[MATERIAL PROVIDED]

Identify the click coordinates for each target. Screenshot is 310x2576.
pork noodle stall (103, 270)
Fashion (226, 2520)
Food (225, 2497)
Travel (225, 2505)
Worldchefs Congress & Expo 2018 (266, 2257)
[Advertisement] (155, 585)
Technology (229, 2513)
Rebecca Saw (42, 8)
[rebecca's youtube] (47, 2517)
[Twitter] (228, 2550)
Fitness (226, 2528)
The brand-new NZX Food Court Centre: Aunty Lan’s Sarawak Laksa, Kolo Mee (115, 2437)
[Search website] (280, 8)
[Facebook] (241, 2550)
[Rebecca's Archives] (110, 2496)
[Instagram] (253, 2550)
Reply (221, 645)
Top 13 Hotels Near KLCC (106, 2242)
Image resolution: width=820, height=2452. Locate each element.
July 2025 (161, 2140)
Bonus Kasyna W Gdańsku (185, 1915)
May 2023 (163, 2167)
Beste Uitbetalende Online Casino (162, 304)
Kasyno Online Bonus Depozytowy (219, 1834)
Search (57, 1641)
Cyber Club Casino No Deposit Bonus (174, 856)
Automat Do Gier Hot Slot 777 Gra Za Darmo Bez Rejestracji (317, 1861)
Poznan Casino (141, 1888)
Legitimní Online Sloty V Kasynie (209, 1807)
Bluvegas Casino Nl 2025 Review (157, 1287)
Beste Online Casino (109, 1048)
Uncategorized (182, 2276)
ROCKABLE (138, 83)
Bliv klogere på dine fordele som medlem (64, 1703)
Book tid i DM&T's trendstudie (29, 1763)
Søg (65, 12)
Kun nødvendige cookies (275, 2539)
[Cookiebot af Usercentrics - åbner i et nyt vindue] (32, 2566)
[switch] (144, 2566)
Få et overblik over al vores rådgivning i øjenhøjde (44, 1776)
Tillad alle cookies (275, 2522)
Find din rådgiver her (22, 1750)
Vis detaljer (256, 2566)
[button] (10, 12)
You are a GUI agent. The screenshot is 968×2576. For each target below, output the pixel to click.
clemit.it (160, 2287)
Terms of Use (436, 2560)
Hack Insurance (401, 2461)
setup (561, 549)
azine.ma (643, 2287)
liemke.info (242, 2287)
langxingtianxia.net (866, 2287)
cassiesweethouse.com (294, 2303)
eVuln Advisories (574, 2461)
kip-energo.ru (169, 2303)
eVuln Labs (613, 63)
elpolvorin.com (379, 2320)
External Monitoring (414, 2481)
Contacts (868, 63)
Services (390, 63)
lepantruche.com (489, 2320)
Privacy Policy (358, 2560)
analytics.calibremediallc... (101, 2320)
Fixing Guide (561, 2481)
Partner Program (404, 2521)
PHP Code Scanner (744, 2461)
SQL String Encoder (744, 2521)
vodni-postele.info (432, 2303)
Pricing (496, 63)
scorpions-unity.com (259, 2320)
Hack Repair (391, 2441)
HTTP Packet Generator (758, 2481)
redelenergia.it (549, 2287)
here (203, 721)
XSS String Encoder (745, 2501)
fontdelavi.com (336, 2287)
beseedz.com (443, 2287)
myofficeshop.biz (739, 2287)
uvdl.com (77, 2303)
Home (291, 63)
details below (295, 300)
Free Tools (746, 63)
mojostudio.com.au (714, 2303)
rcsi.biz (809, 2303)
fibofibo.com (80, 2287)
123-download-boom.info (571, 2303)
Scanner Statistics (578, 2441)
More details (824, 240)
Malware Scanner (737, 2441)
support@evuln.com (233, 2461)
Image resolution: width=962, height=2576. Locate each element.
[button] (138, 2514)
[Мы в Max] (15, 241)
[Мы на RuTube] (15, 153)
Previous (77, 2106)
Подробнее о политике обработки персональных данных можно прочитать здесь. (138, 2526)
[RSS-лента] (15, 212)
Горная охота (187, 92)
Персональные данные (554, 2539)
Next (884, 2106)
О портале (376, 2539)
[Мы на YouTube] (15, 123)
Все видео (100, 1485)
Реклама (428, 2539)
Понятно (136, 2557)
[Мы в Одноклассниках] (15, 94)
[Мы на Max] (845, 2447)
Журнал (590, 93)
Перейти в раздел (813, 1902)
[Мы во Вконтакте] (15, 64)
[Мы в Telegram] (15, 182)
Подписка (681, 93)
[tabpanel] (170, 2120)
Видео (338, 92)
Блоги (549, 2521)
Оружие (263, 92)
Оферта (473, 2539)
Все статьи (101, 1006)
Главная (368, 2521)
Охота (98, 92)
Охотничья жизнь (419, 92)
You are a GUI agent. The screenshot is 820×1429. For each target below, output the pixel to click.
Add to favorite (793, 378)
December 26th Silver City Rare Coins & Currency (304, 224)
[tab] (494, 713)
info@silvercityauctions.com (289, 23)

[ABOUT THIS TASK]
Only those lines of the entries above that run from the line containing "Services (390, 63)" to the line containing "redelenergia.it (549, 2287)", both included, should be transcribed exactly.

[RESPONSE TO THE TASK]
Services (390, 63)
lepantruche.com (489, 2320)
Privacy Policy (358, 2560)
analytics.calibremediallc... (101, 2320)
Fixing Guide (561, 2481)
Partner Program (404, 2521)
PHP Code Scanner (744, 2461)
SQL String Encoder (744, 2521)
vodni-postele.info (432, 2303)
Pricing (496, 63)
scorpions-unity.com (259, 2320)
Hack Repair (391, 2441)
HTTP Packet Generator (758, 2481)
redelenergia.it (549, 2287)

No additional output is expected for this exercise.